ACTIVITY
Give the listing again word for word, excluding the pictures it contains.
Start of DATA
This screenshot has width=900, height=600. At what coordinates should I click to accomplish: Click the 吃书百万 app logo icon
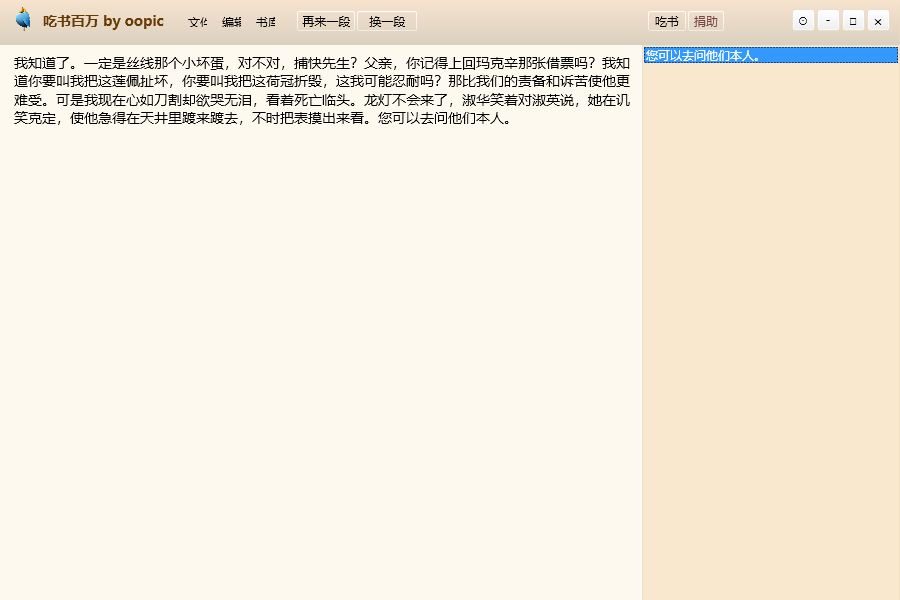click(x=23, y=20)
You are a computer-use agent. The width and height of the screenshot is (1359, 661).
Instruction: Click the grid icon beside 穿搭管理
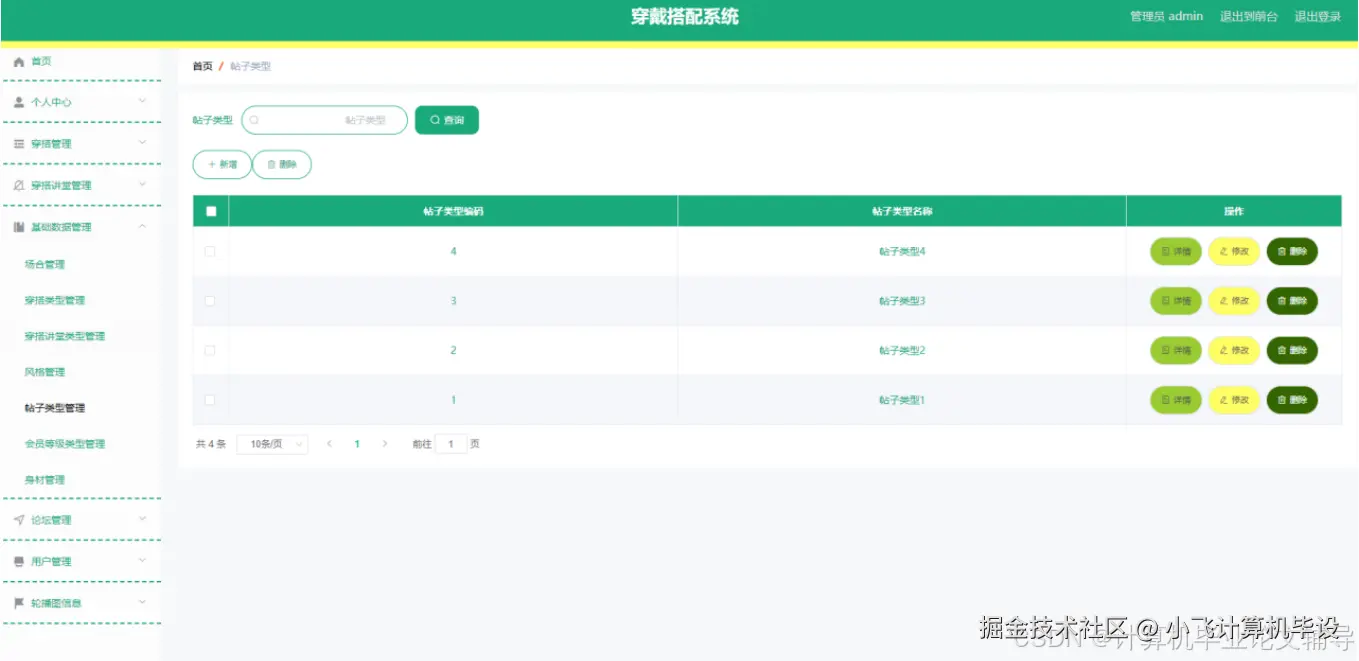click(x=17, y=143)
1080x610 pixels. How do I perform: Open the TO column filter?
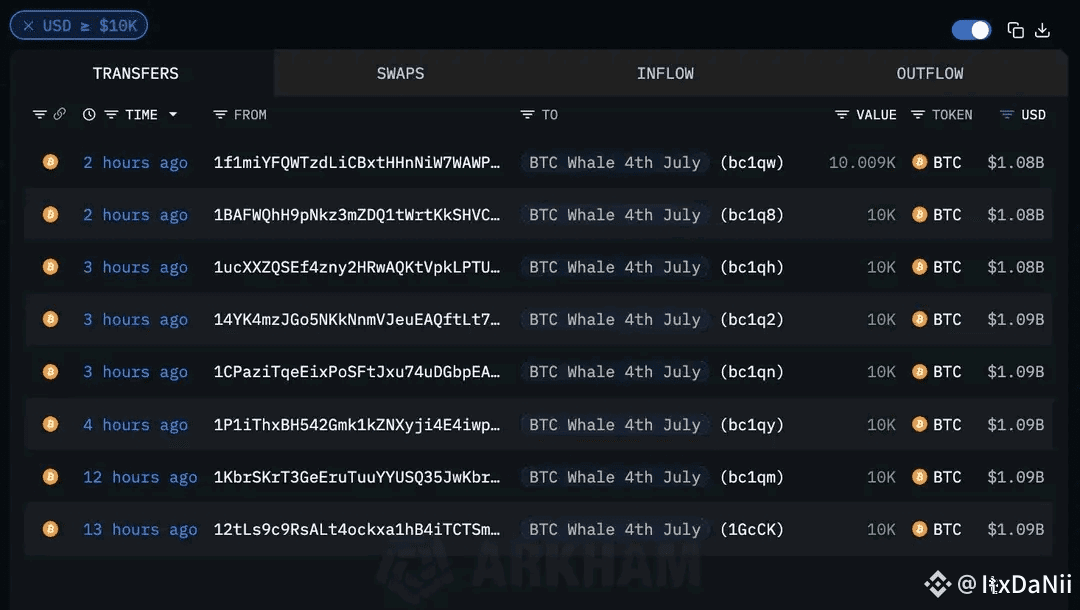(x=528, y=115)
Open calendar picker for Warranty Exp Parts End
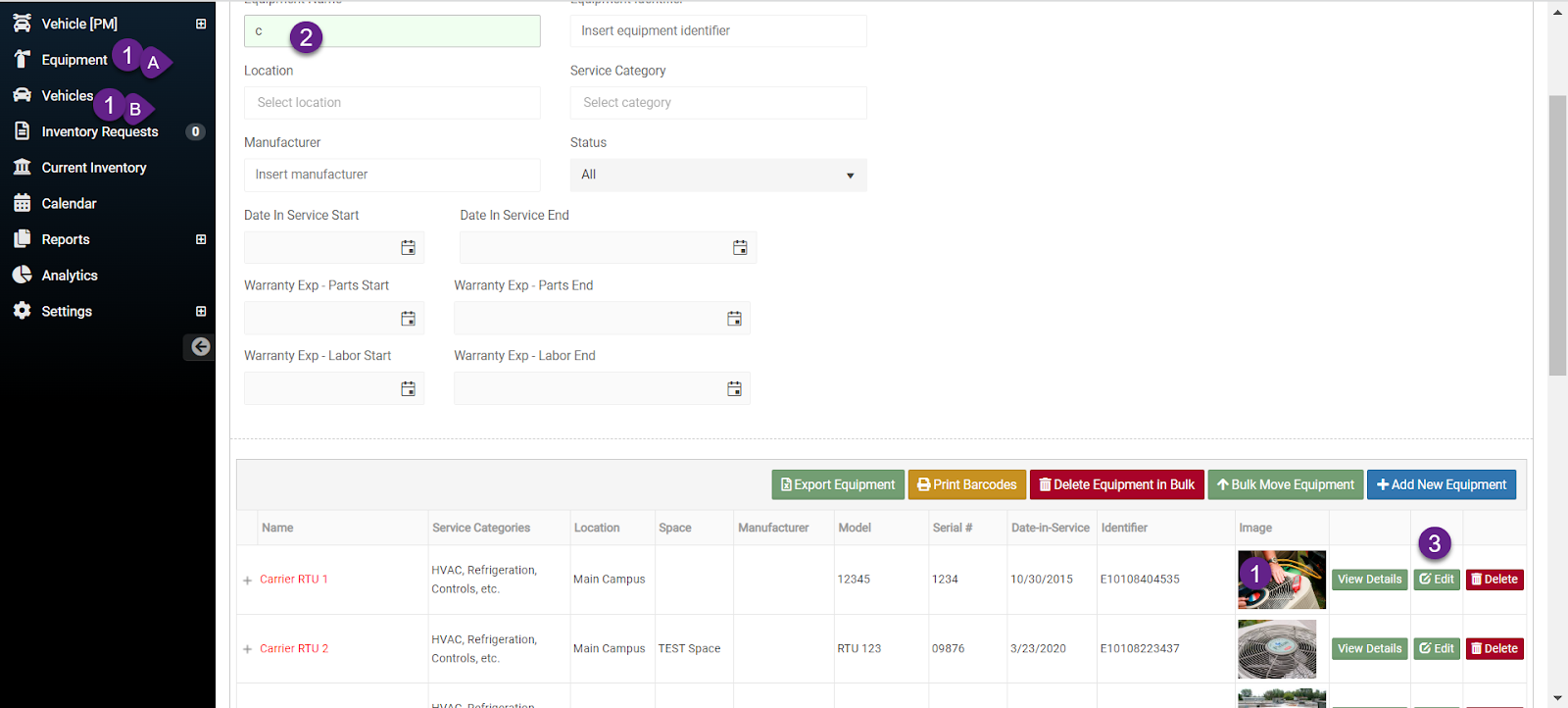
End of DATA
ANSWER AREA
This screenshot has width=900, height=600. At what coordinates should I click to accomplish: Click the 吃书百万 app logo icon
click(x=23, y=20)
You are a computer-use agent. The width and height of the screenshot is (1359, 661).
Instruction: Click the grid icon beside 穿搭管理
click(x=17, y=143)
1080x610 pixels. How do I perform: Open the TO column filter?
(x=528, y=115)
Open calendar picker for Warranty Exp Parts End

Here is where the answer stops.